__Dataset__
----------
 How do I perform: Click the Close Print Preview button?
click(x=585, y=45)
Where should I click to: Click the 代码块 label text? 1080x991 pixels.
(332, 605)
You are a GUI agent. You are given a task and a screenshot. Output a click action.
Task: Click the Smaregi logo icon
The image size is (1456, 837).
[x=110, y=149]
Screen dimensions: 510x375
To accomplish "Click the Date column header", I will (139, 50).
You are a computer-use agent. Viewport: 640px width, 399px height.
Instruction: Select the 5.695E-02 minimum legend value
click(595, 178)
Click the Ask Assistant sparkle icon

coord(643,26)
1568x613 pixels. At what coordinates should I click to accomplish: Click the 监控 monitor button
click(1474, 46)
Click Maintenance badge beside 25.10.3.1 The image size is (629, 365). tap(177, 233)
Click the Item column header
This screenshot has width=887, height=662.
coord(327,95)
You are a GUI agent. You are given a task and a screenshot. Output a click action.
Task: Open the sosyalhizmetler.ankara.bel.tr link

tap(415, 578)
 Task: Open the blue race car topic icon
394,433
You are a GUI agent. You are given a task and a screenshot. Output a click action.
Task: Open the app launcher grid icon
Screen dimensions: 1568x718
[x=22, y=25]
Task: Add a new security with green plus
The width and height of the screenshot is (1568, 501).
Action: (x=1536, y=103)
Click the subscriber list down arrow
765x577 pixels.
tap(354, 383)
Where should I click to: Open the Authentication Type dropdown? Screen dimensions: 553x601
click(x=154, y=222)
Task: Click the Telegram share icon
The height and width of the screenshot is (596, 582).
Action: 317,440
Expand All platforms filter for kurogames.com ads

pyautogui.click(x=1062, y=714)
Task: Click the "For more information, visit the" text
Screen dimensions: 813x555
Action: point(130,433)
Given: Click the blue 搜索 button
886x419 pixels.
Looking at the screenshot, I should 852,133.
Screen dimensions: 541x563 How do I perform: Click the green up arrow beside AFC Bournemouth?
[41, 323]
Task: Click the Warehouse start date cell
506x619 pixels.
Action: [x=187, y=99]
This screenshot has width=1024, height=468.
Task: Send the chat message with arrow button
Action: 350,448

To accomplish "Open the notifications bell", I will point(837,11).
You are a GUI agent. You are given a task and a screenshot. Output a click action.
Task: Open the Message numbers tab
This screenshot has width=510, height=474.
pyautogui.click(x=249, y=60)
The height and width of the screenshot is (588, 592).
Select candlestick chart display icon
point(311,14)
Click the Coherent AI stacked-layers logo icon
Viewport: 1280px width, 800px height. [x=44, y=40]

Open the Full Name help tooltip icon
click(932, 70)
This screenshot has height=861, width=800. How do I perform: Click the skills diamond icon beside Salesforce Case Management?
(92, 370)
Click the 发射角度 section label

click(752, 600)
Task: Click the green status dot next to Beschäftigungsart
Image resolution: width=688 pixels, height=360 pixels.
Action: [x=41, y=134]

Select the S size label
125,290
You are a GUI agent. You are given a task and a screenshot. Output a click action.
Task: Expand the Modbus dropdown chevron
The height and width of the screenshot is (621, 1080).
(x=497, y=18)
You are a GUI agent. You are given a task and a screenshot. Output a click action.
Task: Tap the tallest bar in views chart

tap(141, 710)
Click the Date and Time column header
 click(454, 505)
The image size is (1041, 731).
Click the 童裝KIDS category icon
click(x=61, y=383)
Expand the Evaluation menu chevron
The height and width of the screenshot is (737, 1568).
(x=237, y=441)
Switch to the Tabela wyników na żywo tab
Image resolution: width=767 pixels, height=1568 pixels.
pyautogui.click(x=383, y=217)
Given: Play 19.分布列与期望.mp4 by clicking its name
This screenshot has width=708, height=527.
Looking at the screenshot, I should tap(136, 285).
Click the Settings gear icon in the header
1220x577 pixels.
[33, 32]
----------
__Exercise aim__
Each line of the data must be written out exactly as it appears.

__Response to this task__
 How do I perform: Click the Close Print Preview button?
click(x=585, y=45)
Where should I click to: Click the 代码块 label text? 1080x991 pixels.
(332, 605)
You are a GUI agent. You are given a task and a screenshot. Output a click action.
Task: Click the Smaregi logo icon
The image size is (1456, 837).
[x=110, y=149]
Screen dimensions: 510x375
To accomplish "Click the Date column header", I will (139, 50).
You are a computer-use agent. Viewport: 640px width, 399px height.
Instruction: Select the 5.695E-02 minimum legend value
click(595, 178)
Click the Ask Assistant sparkle icon

coord(643,26)
1568x613 pixels. At what coordinates should I click to accomplish: Click the 监控 monitor button
click(1474, 46)
Click Maintenance badge beside 25.10.3.1 The image size is (629, 365). tap(177, 233)
Click the Item column header
This screenshot has width=887, height=662.
coord(327,95)
You are a GUI agent. You are given a task and a screenshot. Output a click action.
Task: Open the sosyalhizmetler.ankara.bel.tr link

tap(415, 578)
 Task: Open the blue race car topic icon
394,433
You are a GUI agent. You are given a task and a screenshot. Output a click action.
Task: Open the app launcher grid icon
Screen dimensions: 1568x718
[x=22, y=25]
Task: Add a new security with green plus
The width and height of the screenshot is (1568, 501).
Action: (x=1536, y=103)
Click the subscriber list down arrow
765x577 pixels.
tap(354, 383)
Where should I click to: Open the Authentication Type dropdown? Screen dimensions: 553x601
click(x=154, y=222)
Task: Click the Telegram share icon
The height and width of the screenshot is (596, 582).
Action: 317,440
Expand All platforms filter for kurogames.com ads

pyautogui.click(x=1062, y=714)
Task: Click the "For more information, visit the" text
Screen dimensions: 813x555
Action: point(130,433)
Given: Click the blue 搜索 button
886x419 pixels.
Looking at the screenshot, I should 852,133.
Screen dimensions: 541x563 How do I perform: Click the green up arrow beside AFC Bournemouth?
[41, 323]
Task: Click the Warehouse start date cell
506x619 pixels.
Action: [x=187, y=99]
This screenshot has width=1024, height=468.
Task: Send the chat message with arrow button
Action: 350,448

To accomplish "Open the notifications bell", I will point(837,11).
You are a GUI agent. You are given a task and a screenshot. Output a click action.
Task: Open the Message numbers tab
This screenshot has width=510, height=474.
pyautogui.click(x=249, y=60)
The height and width of the screenshot is (588, 592).
Select candlestick chart display icon
point(311,14)
Click the Coherent AI stacked-layers logo icon
Viewport: 1280px width, 800px height. [x=44, y=40]

Open the Full Name help tooltip icon
click(932, 70)
This screenshot has height=861, width=800. How do I perform: Click the skills diamond icon beside Salesforce Case Management?
(92, 370)
Click the 发射角度 section label

click(752, 600)
Task: Click the green status dot next to Beschäftigungsart
Image resolution: width=688 pixels, height=360 pixels.
Action: [x=41, y=134]

Select the S size label
125,290
You are a GUI agent. You are given a task and a screenshot. Output a click action.
Task: Expand the Modbus dropdown chevron
The height and width of the screenshot is (621, 1080).
(x=497, y=18)
You are a GUI agent. You are given a task and a screenshot. Output a click action.
Task: Tap the tallest bar in views chart

tap(141, 710)
Click the Date and Time column header
 click(454, 505)
The image size is (1041, 731).
Click the 童裝KIDS category icon
click(x=61, y=383)
Expand the Evaluation menu chevron
The height and width of the screenshot is (737, 1568).
(x=237, y=441)
Switch to the Tabela wyników na żywo tab
Image resolution: width=767 pixels, height=1568 pixels.
pyautogui.click(x=383, y=217)
Given: Play 19.分布列与期望.mp4 by clicking its name
This screenshot has width=708, height=527.
Looking at the screenshot, I should tap(136, 285).
Click the Settings gear icon in the header
1220x577 pixels.
[33, 32]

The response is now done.